There are a few limitations related to the phantom design process. Regarding imaging, the CT imaging accuracy was reduced by the voxel size with the 3DP resolution of 200 μm surpassing the spatial resolution of the CCTA of 630 μm. A limitation of this study is using five CCTA volumes with reduced artifacts from a set of 75. Since most of the coronary arteries are between 4- and 5-mm diameter, a small error in the segmentation can result in significant changes in flow. Thus, only images with reduced motion artifact and calcium burden should be used or advanced imaging techniques which will allow alleviate these limitations. Involving the segmentation process, there may have been some errors in exclusion of hard-to-detect, soft plaque when segmenting the calcification from the vasculature, thus altering the diameter. We cross-validated this process between two users to avoid significant errors [31]. In addition, in the process of small branch and segmentation artifact elimination, we sculpted the mesh within Autodesk Meshmixer manipulating single triangular vertices, which might have created minor geometric alteration. During the process of inlet and outlet extension of the aortic root, we tried to align the cylinder with the mesh so that the outer ridge of the ostium was not affected to allow for normal turbulent flow within the aorta, but minor error possibly occurred during cylinder alignment. Additionally, as most of the distal ends of the arteries are in close proximity to the chamber structure, but not well separated by specific chamber, we added tubing to extend the coronary artery branches to allow optimal separation into the corresponding chamber (e.g. LAD, LCX, RCA). The added tube consisted of one centimeter or less of distal extension. The added segment had one millimeter larger diameter, than the distal tip of the artery to reduce the overall contribution of resistance. Another potential limiting factor is that the elastic material in which the phantoms are printed allows deformations, which may affect the accuracy of benchtop testing done on the models over time.

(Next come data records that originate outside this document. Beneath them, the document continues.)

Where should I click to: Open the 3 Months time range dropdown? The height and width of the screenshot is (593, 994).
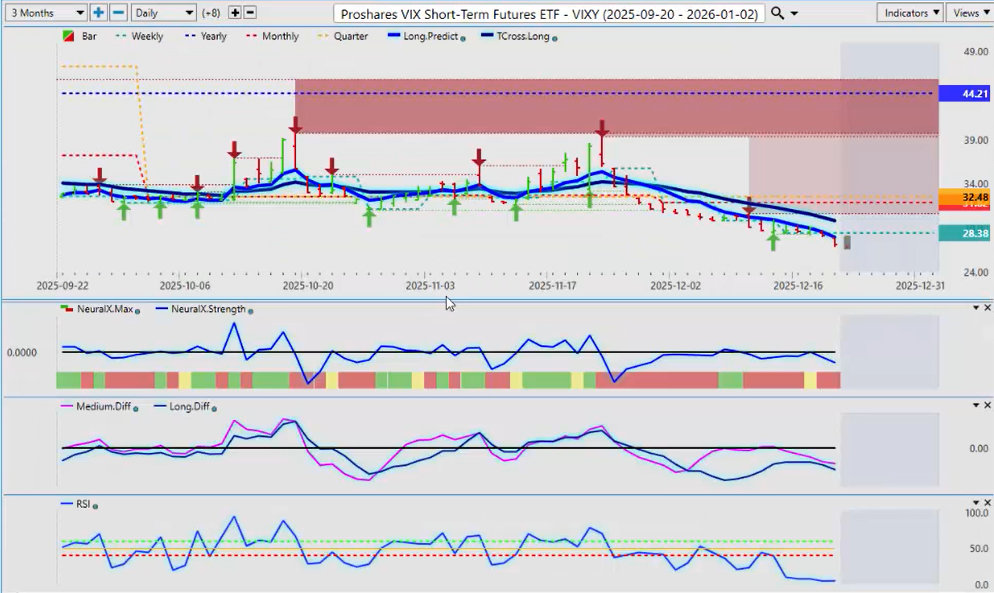[x=44, y=13]
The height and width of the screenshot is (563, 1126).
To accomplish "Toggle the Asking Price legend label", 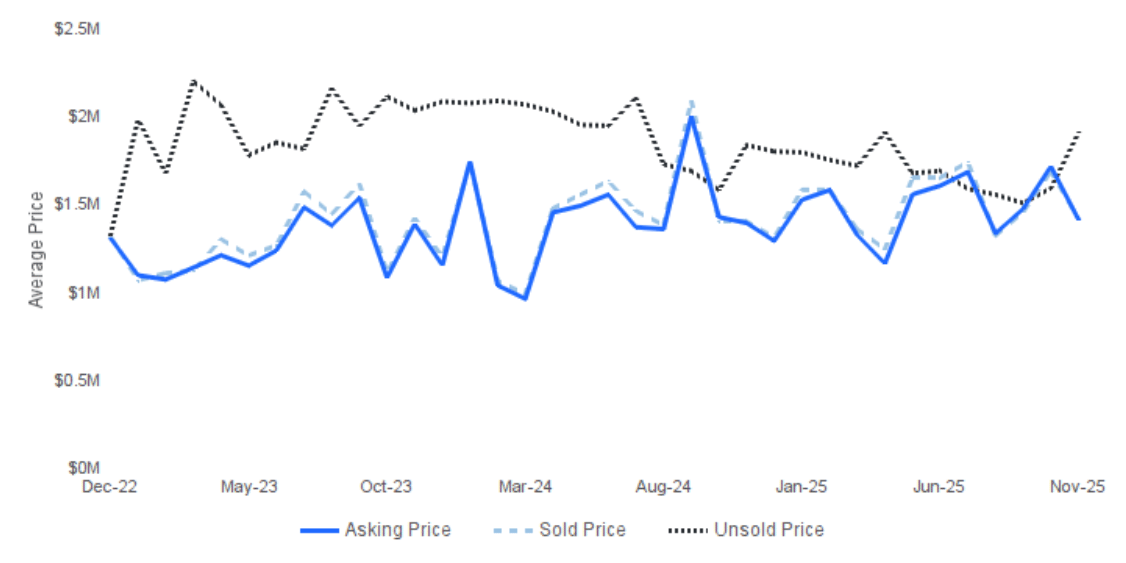I will (x=397, y=530).
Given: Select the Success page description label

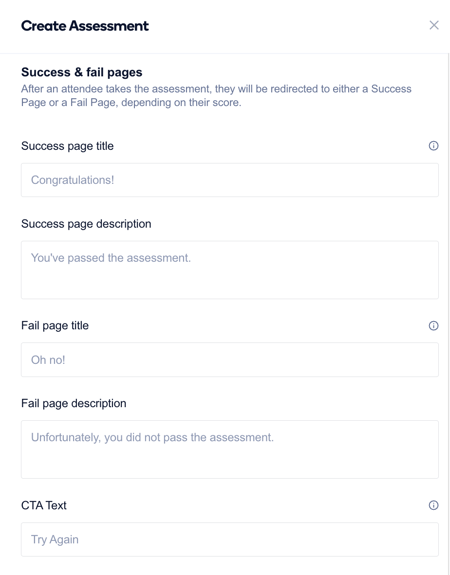Looking at the screenshot, I should click(x=86, y=224).
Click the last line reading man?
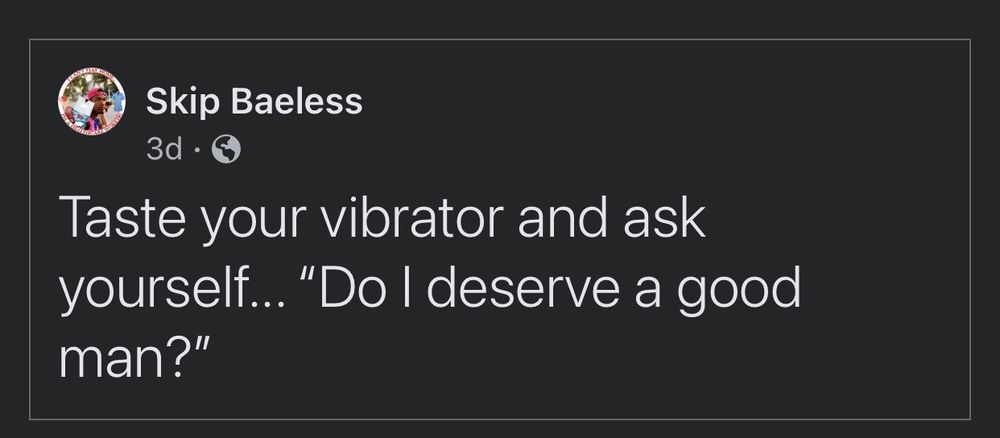The height and width of the screenshot is (438, 1000). [x=135, y=359]
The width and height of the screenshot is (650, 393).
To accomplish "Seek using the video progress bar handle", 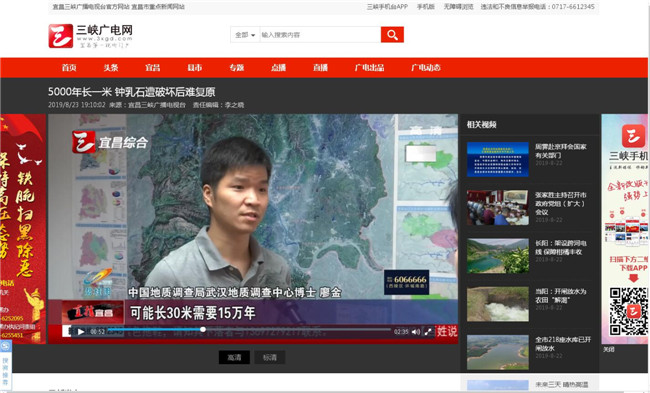I will (x=203, y=330).
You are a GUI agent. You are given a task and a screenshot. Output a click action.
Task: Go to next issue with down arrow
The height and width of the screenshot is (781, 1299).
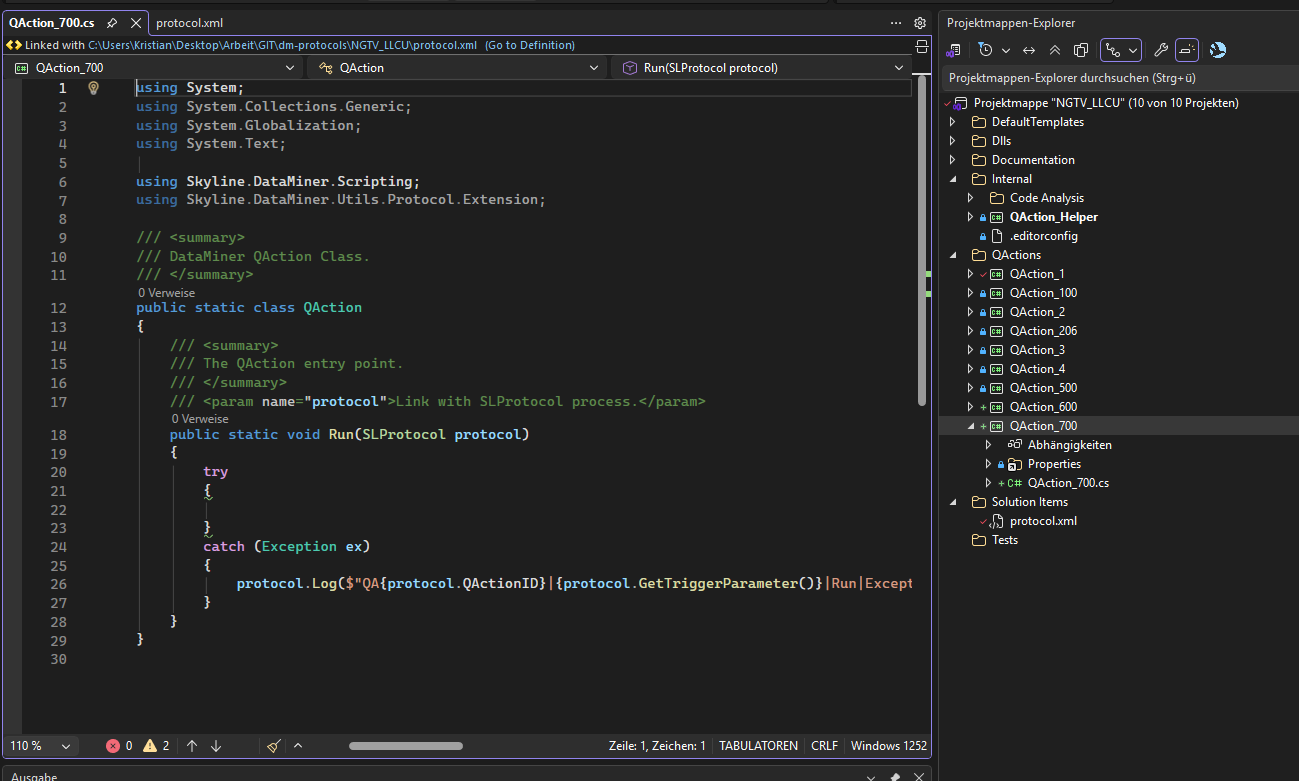pyautogui.click(x=216, y=746)
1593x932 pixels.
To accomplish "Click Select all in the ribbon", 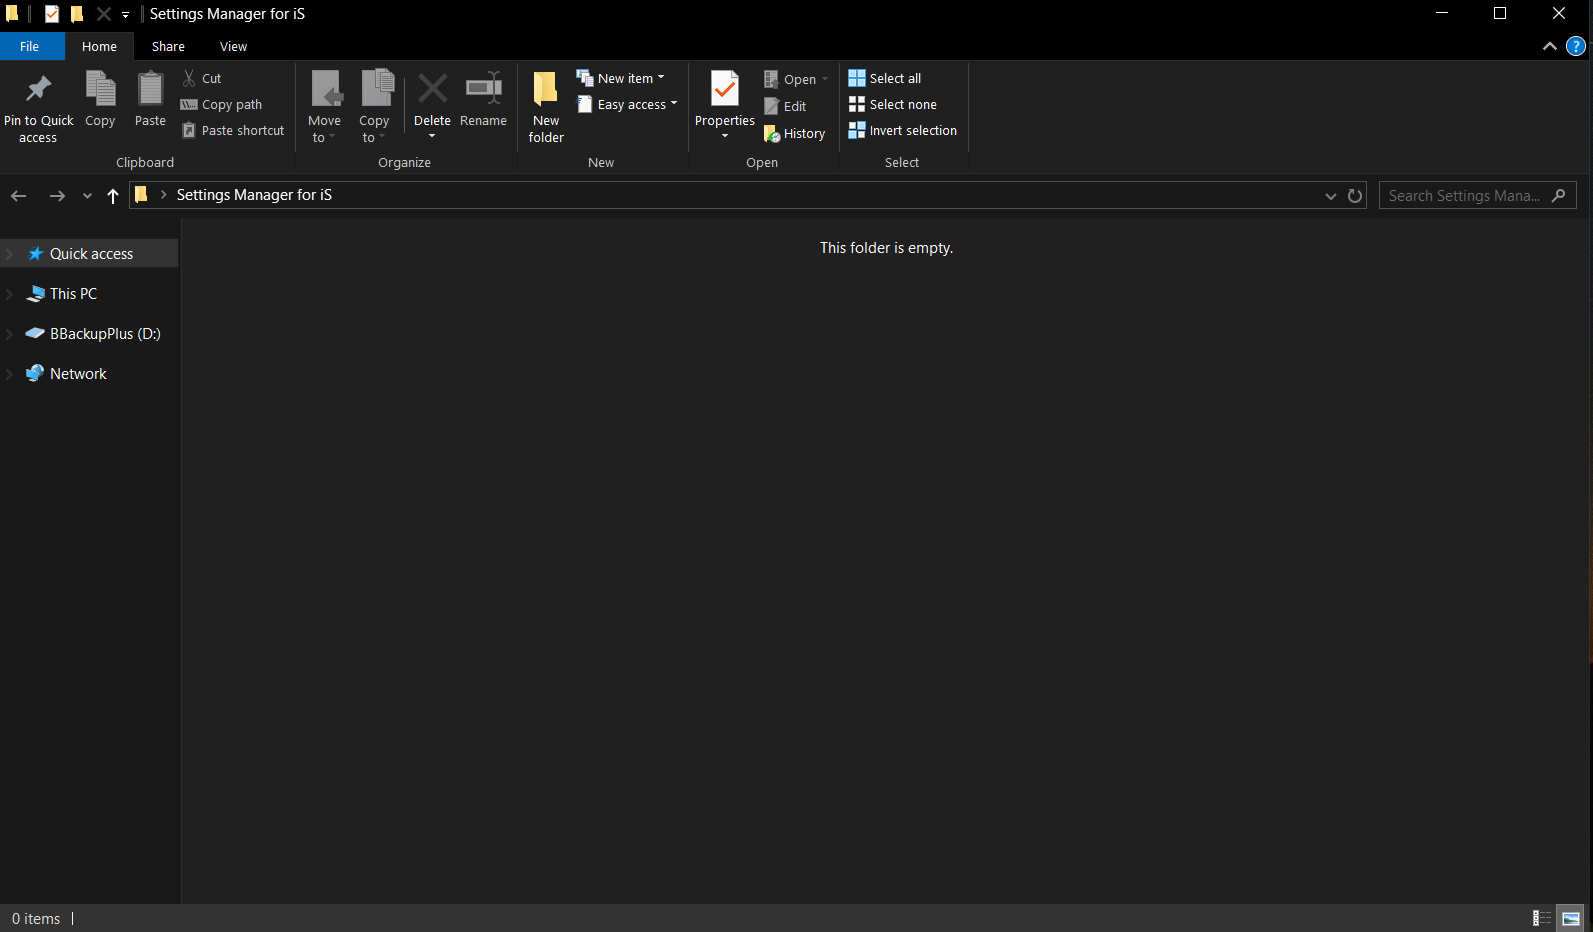I will tap(885, 79).
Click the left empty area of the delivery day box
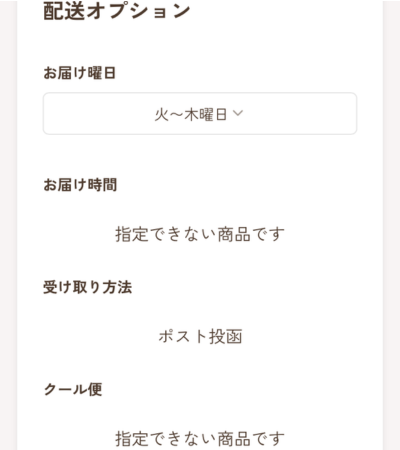Viewport: 400px width, 450px height. pos(97,114)
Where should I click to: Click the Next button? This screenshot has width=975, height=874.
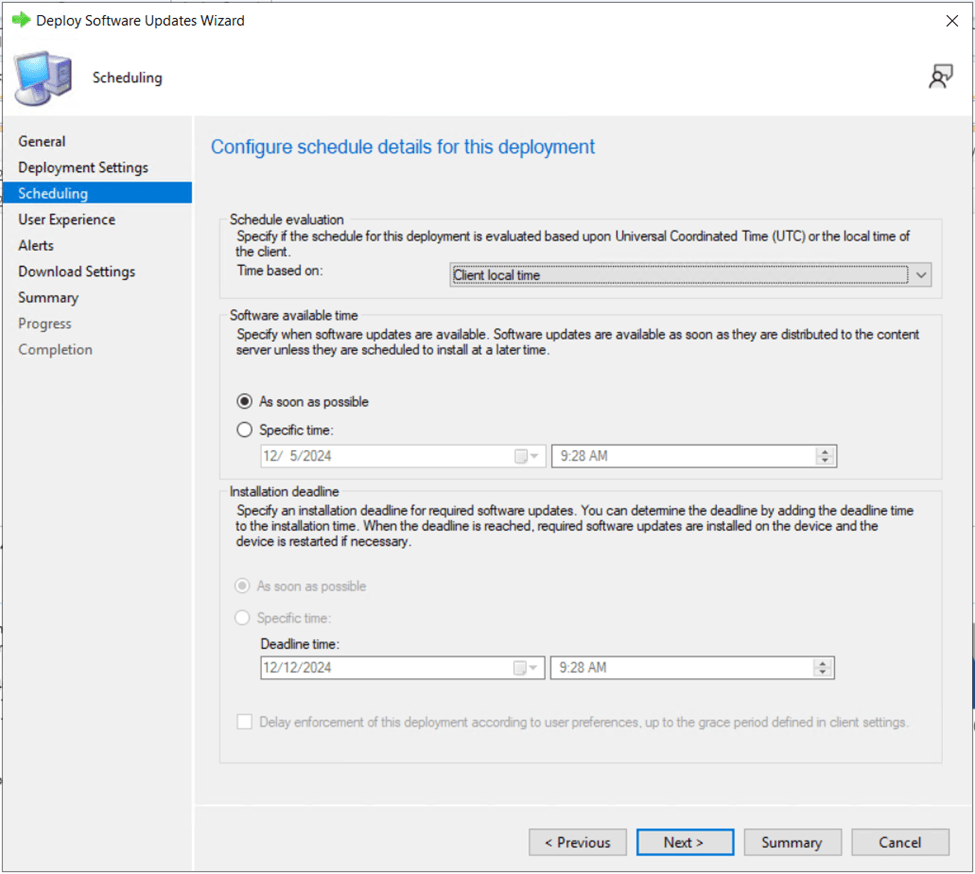pos(684,842)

Other limitations are related to the manipulation of the distal resistance of the coronary arteries. Though the resistance of the three chambered structure proves to be 0.050–6.859% of the coronary resistance, it still adds to the total resistance of the phantom. Therefore, to account for this added resistance, the user should subtract the chamber resistance from the coronary resistance in each of the three main coronary arteries to give the resistance needed distally from the catheters. Also, the catheters used in our models rounded the resistance values recorded from Kim et al. [26], inducing an error of ~ 2%.

Conclusions

We have developed a method to create comprehensive 3D printed patient specific coronary models derived from CCTA to replicate the hemodynamics in the arteries. With these models, we have the capability of controlling distal flow conditions using a three-chamber outlet system in which each main coronary artery and its corresponding branches are adjusted individually. Our results present an innovative method in which geometric modeling as well as physiologically accurate blood flow conditions are able to be met in this coronary vascular modelling system. Through the use of 3DP, we were able to create patient specific coronary benchtop models with geometrically accurate coronary arteries with the addition of a compliance chamber and distal coronary artery resistance components simulating the capillary beds.